■ **What is needed**
Find every line in the data below that contains the string "target", and copy each of those lines.

--- start of Records supplied ---

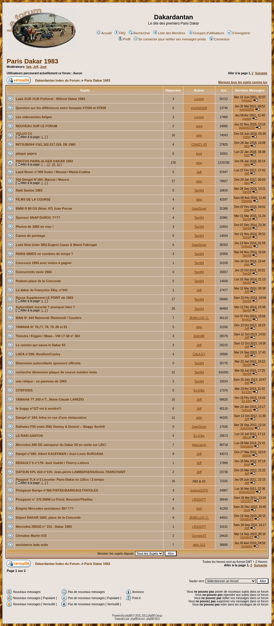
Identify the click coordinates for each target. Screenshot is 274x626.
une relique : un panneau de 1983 (41, 381)
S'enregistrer (239, 33)
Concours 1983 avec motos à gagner (44, 263)
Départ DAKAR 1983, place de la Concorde (48, 517)
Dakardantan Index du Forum (57, 80)
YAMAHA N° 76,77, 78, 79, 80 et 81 (41, 327)
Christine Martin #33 (31, 535)
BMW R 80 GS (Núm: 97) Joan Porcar (44, 208)
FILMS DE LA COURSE (33, 199)
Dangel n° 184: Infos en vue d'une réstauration (51, 417)
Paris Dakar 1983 (32, 61)
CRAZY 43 (199, 144)
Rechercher (139, 33)
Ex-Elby (199, 390)
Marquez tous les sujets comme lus (242, 82)
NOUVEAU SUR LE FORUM (36, 126)
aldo (199, 417)
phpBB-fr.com (138, 618)
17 (48, 164)
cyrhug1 (247, 100)
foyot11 (247, 319)
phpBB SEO (153, 618)
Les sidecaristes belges (34, 117)
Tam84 (199, 190)
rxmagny (246, 546)
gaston (246, 455)
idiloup (247, 437)
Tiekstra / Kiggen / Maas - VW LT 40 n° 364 (48, 336)
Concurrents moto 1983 (34, 272)
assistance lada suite (32, 544)
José (43, 66)
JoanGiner (199, 208)
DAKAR (199, 336)
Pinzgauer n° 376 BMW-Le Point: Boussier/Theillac (54, 499)
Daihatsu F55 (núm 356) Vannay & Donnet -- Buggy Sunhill (60, 426)
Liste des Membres (169, 33)
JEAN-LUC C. (199, 318)
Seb (28, 66)
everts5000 (199, 108)
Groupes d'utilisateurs (206, 33)
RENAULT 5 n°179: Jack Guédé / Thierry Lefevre (52, 463)
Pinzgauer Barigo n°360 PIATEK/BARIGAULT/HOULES (57, 490)
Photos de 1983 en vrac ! (35, 226)
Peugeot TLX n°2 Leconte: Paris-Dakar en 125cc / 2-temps (60, 479)
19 (58, 164)
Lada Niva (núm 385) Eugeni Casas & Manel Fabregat (56, 244)
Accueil (104, 33)
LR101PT (199, 499)
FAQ (120, 33)
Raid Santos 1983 (29, 190)
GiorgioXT (247, 519)
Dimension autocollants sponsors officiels (48, 363)
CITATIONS (24, 390)
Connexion (220, 39)
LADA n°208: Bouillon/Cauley (38, 354)
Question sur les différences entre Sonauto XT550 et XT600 (61, 108)
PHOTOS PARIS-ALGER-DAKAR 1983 (44, 161)
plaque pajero (26, 153)
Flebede (247, 201)
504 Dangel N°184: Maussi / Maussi (42, 179)
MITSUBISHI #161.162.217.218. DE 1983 (45, 144)
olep (199, 135)
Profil (124, 39)
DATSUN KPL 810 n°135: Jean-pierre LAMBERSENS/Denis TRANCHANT (70, 472)
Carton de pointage (30, 235)
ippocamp (199, 444)
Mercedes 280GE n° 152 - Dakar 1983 (44, 526)
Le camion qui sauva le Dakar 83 (40, 345)
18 (53, 164)
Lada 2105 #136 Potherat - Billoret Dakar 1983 (50, 99)
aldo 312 (199, 544)
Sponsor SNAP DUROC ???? (38, 217)
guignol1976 (247, 127)
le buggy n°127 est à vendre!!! (38, 408)
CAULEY (199, 354)
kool (199, 153)
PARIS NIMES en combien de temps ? (44, 254)
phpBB (128, 615)
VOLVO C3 (24, 133)
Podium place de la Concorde (38, 281)
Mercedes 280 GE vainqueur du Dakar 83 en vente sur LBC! (61, 444)
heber (247, 137)
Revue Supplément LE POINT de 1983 (44, 297)
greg (199, 126)
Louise (199, 99)
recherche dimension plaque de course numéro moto (56, 372)
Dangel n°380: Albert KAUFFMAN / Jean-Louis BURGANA (59, 454)
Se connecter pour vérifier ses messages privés (170, 39)
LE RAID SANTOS (29, 435)
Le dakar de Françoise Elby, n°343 (42, 290)
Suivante (261, 73)
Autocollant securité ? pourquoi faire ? (45, 307)
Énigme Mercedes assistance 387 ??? (44, 508)
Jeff (35, 66)
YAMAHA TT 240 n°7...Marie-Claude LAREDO (50, 399)
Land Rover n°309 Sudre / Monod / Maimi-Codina (53, 172)
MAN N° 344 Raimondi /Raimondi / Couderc (49, 318)
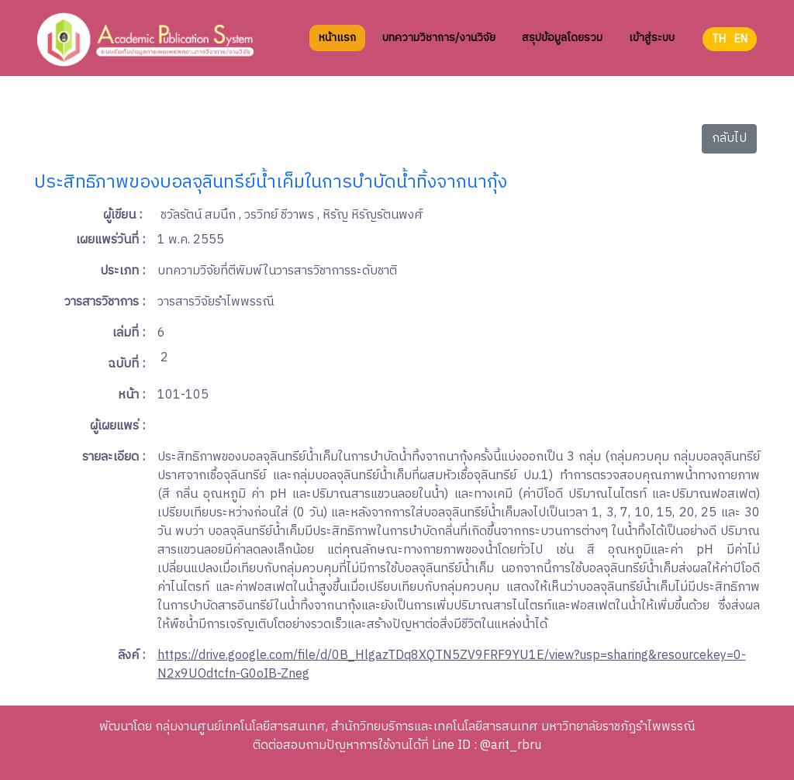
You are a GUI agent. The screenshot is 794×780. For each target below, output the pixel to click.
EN (740, 51)
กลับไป (729, 138)
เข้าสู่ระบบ (652, 50)
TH (719, 51)
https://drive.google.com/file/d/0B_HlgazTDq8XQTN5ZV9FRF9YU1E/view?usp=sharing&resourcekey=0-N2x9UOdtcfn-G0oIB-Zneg (451, 665)
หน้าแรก (337, 50)
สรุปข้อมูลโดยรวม (562, 50)
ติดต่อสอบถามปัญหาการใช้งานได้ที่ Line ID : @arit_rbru (397, 745)
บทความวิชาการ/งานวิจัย (438, 50)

--- end of Records supplied ---

■ **The reply**
Identify the click coordinates for each target. Screenshot is 274x626.
You are a GUI agent. The screenshot is 794×780. For each target below, output the pixel to click.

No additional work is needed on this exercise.